Nicht unerwähnt bleiben soll, dass ein weiterer Verein aus dem Stadtbezirk Hamborn zu den Preisträgern gehörte. Der SV Rhenania Hamborn wurde für sein Projekt „Hausaufgabenhilfe“ ausgezeichnet, welches Kindern und Jugendlichen aus finanziell oder sozial benachteiligten Familien eine Förderung durch eine Hausaufgabenhilfe ermöglicht, die von angehenden Lehrern geleitet wird. Durch den Bau einer Begegnungsstätte soll die Kapazität dieses Projektes verdoppelt werden.

Neue Vorschläge
jetzt einreichen

Ende dieses Jahres wird der Heimat-Preis 2021 unter dem Motto „Duisburg – Heimat hat viele Wurzeln“ verliehen. Ab sofort können Vorschläge für die Ehrung mit schriftlicher Begründung bei den Kulturbetrieben der Stadt Duisburg, Neckarstraße 1, 47051 Duisburg, eingereicht werden. Einsendeschluss ist der 31. August 2021. Vielleicht kommen ja wieder Hamborner Vereine auf das „Sieger-Treppchen“.

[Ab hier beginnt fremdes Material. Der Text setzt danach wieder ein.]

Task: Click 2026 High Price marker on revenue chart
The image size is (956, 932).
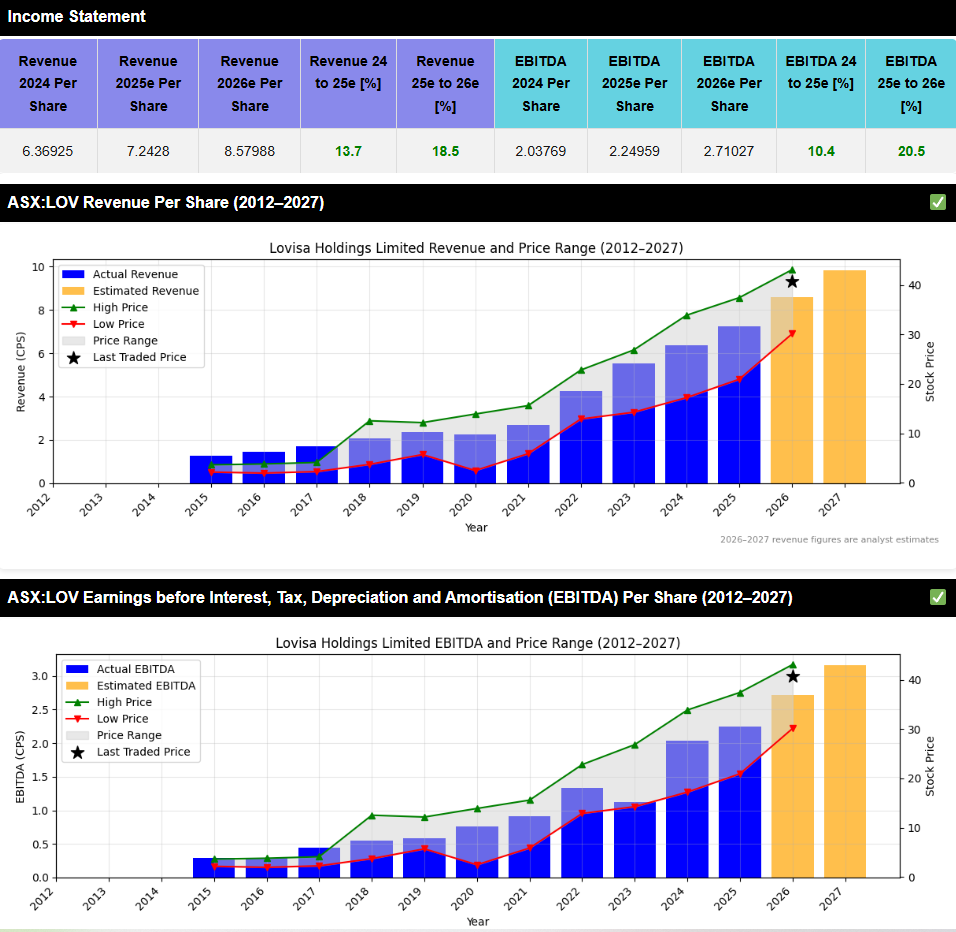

Die beliebten Führungen durch den Stadtbezirk sind wegen Corona natürlich auf Eis gelegt, sehr zum Bedauern der an Hamborns Geschichte interessierten Menschen. Sobald solche Veranstaltungen wieder möglich sind, legt der Heimatverein unverzüglich wieder los.
Fotos: Heimatverein Hamborn
Bürgermeister Volker Mosblech hatte den Heimatverein Hamborn für den Heimat-Preis 2020 vorgeschlagen. „Es hat geklappt“, freute sich Vorsitzender Jörg Weißmann.